L'afasia (disturbo della comprensione e/o della produzione del linguaggio verbale) è l'ultimo approdo di una condizione in cui l'unica salvezza possibile sta paradossalmente nella perfetta indifferenza, omologa a quella della modernità circostante. Il soggetto non ha scampo né redenzione possibile dall'alienazione che lo circonda: la sua condizione non è che il riflesso dell'alienazione dominante.
Nell'ambito di questa riflessione negativa sul cinema e più in generale sulle macchine si fa appello a un'alternativa positiva, quella della campagna e della natura: se ne Il fu Mattia Pascal essa veniva concepita leopardianamente come estranea e negativa, ora la lontananza della natura rispetto ai significati umani cessa di essere una minaccia e diventa una promessa, diviene vita allo stato puro e dunque simbolo di positività. Questa soluzione ed il disprezzo del progresso probabilmente sono prove delle origini dell'autore, legato alla Sicilia ed alla campagna più che alle grandi città come Roma e Milano.
In questo primo periodo Pirandello rovescia il mito futurista della macchina e crede che il cinematografo faccia parte di quel "superfluo" che causa l'infelicità dell'uomo:
"La macchina è fatta per agire, per muoversi, ha bisogno di ingoiarsi la nostra anima, di divorar la nostra vita. E come volete che ce le ridiano, l'anima e la vita, in produzione centuplicata e continua, le macchine?"
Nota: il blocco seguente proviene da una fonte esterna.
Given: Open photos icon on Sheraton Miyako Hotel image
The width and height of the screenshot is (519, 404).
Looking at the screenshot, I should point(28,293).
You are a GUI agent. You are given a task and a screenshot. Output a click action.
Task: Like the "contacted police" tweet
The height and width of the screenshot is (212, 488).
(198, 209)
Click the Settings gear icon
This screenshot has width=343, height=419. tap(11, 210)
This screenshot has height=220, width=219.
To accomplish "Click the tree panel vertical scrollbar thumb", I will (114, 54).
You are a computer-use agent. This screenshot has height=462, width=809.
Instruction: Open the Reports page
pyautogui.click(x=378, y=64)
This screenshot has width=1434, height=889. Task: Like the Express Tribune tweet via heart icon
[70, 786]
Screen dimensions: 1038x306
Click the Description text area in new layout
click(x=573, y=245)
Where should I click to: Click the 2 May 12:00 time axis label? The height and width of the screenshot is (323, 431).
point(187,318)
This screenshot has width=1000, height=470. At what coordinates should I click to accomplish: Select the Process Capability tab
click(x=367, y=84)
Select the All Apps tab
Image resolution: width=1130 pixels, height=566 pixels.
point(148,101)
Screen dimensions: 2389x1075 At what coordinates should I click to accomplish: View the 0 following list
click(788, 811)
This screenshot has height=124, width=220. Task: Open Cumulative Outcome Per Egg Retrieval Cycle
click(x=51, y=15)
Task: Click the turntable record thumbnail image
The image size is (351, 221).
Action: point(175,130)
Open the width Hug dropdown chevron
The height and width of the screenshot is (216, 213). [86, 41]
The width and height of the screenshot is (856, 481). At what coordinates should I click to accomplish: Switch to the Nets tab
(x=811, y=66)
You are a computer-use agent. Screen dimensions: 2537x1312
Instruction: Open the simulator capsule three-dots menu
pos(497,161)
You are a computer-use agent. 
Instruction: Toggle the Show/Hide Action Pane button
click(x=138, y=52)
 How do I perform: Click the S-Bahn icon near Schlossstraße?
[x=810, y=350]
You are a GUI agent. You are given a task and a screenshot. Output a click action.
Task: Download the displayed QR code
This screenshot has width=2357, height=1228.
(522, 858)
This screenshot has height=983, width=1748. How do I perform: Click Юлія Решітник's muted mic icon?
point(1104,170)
Pirandello ribalta anche l'ideale futurista di velocità poiché ritiene che la corsa affannosa e alienata, imposta dalle macchine, impedisce all'uomo di vedere l'"oltre", completando la sua subordinazione al dominio delle forme e delle maschere. In una scena del romanzo un'automobile con tre signore sorpassa velocemente la carrozzella di Serafino che scompare in un attimo allo sguardo delle tre attrici, ingoiata da un inferno di fumo e di polvere e Serafino osserva:
"Pian pianino sì; ma che avete veduto voi? Una carrozzella dare indietro, come tirato da un filo, e, tutto il viale assettarsi avanti in uno striscio lungo confuso violento e vertiginoso. Io, invece, ecco qua, posso consolarmi della lentezza ammirando a uno a uno, riposatamente, questi grandi platani verdi del viale."
Il giudizio nei confronti del cinema cambia radicalmente intorno al 1928: quando nasce il cinema sonoro, Pirandello intuisce le potenzialità del nuovo mezzo, si augura che possa esprimere tutta la varietà dei sentimenti e spera in una definitiva rivoluzione che porti il cinema ad una sua autonomia nei confronti del teatro e della letteratura: egli stresso scrisse la sceneggiatura del film che si ispirò a Il fu Mattia Pascal.
Molti altri intellettuali italiani entrarono in contatto con la settima arte infatti la nascente industria filmica si preoccupò ben presto di coinvolgere letterati, di varia levatura e di varia disponibilità: fra questi ci fu anche Gabriele D'Annunzio che condizionò la nascita e lo sviluppo del divismo cinematografico e che si avvicinò al cinema solo per ottenere maggiore successo e denaro. Ci fu anche chi volle mantenere le distanze da questo nuovo tipo di spettacolo come Giovanni Verga (poiché sentiva minacciata la sua identità ed il suo prestigio artistico) che si mise a disposizione del cinema solo a causa delle difficoltà finanziarie dell'amica Dina di Sordevolo (e poi perché si trovò lui stesso sul lastrico):
"Metto perciò a tua disposizione quelli dei miei drammi, novelle e romanzi che ti servono, e facciamoli pure cinematografare, [.] ben inteso a tuo totale beneficio, che io non voglio nulla ed è cosa tua. [.] A sceneggiare le mie novelle o romanzi ed anche il mio teatro figurati! A quello scopo io dunque non sono adatto e non saprei fare."